▶ **TASK PROMPT**
How many of the lines below contain "Reset"? Reply with only that figure.

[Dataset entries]
━━━

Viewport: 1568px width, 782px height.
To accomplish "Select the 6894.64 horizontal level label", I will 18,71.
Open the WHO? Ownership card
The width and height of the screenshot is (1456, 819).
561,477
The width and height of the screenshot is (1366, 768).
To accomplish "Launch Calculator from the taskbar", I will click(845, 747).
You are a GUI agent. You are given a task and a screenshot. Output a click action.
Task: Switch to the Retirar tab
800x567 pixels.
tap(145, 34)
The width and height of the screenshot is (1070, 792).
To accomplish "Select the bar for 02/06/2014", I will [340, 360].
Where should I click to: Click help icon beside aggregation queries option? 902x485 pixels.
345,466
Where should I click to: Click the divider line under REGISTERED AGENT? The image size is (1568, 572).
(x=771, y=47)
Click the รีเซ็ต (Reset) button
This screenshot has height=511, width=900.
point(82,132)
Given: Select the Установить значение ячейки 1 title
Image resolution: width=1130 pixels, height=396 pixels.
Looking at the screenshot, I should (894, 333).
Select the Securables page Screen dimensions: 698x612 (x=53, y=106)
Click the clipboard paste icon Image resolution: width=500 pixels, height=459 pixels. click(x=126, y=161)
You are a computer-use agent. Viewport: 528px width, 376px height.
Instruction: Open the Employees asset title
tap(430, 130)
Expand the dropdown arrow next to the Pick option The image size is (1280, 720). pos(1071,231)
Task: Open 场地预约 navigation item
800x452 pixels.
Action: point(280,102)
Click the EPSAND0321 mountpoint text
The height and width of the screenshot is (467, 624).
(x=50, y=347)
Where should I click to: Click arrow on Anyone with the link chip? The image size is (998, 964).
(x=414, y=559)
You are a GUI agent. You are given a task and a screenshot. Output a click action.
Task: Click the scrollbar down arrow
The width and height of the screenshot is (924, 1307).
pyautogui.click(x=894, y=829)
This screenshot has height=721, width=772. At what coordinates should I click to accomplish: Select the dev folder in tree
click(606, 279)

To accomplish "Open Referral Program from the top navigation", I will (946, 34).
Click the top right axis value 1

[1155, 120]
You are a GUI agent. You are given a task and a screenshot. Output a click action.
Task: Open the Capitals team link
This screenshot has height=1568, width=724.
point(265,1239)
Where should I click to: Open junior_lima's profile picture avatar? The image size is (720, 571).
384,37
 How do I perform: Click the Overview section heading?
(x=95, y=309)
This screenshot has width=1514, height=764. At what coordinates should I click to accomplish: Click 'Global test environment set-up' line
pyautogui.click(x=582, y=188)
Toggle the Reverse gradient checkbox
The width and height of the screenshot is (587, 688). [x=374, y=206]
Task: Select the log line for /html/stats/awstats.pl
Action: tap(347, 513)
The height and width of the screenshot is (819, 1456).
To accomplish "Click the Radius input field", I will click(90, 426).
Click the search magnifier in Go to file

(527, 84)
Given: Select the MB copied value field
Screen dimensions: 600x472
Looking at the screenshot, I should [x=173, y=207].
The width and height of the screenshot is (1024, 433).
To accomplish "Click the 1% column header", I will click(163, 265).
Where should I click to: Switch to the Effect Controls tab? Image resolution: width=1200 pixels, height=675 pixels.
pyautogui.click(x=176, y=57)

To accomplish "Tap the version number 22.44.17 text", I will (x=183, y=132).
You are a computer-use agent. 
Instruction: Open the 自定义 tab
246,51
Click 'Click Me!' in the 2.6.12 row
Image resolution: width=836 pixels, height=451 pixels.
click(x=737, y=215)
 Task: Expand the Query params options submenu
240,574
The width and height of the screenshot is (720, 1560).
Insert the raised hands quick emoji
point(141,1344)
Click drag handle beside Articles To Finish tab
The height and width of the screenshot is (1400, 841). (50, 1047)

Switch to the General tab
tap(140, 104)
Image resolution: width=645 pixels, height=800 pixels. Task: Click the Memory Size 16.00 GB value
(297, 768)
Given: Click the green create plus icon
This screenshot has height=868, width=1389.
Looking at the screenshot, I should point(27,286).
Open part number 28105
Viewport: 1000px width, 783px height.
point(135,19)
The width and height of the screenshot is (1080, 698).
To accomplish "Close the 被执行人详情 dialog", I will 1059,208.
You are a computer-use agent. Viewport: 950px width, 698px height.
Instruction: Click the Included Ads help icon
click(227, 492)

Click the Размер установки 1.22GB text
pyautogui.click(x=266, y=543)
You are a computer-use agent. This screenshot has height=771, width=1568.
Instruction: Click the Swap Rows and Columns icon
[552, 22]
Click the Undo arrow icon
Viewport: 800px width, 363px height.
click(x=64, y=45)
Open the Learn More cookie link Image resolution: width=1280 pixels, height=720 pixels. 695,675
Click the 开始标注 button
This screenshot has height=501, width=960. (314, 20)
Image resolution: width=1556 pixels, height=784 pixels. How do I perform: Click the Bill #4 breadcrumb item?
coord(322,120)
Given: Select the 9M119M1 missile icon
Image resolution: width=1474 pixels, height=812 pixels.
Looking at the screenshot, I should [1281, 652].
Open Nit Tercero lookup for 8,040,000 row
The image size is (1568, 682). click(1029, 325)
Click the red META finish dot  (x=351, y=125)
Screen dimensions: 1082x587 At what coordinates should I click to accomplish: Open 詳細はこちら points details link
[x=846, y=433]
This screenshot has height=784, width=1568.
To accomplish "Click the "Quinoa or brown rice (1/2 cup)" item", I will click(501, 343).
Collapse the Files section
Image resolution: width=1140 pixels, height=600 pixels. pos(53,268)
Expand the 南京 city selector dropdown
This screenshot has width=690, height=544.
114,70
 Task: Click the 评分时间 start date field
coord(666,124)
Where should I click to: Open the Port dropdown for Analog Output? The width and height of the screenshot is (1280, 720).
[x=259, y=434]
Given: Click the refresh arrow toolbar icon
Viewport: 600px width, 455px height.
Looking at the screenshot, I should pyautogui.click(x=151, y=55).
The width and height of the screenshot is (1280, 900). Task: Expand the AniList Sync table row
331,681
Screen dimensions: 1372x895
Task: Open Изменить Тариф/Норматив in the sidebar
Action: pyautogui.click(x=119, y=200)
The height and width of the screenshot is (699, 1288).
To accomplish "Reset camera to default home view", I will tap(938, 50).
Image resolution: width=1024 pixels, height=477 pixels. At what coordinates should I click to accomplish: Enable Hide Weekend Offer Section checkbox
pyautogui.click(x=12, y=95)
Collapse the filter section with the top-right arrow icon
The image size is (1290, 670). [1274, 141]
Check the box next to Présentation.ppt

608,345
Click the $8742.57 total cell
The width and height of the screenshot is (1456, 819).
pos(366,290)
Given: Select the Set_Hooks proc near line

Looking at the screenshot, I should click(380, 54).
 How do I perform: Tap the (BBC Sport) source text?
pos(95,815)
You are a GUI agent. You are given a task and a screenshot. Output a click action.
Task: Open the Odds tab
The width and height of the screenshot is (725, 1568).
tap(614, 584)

━━━

▶ **FINAL ANSWER**
2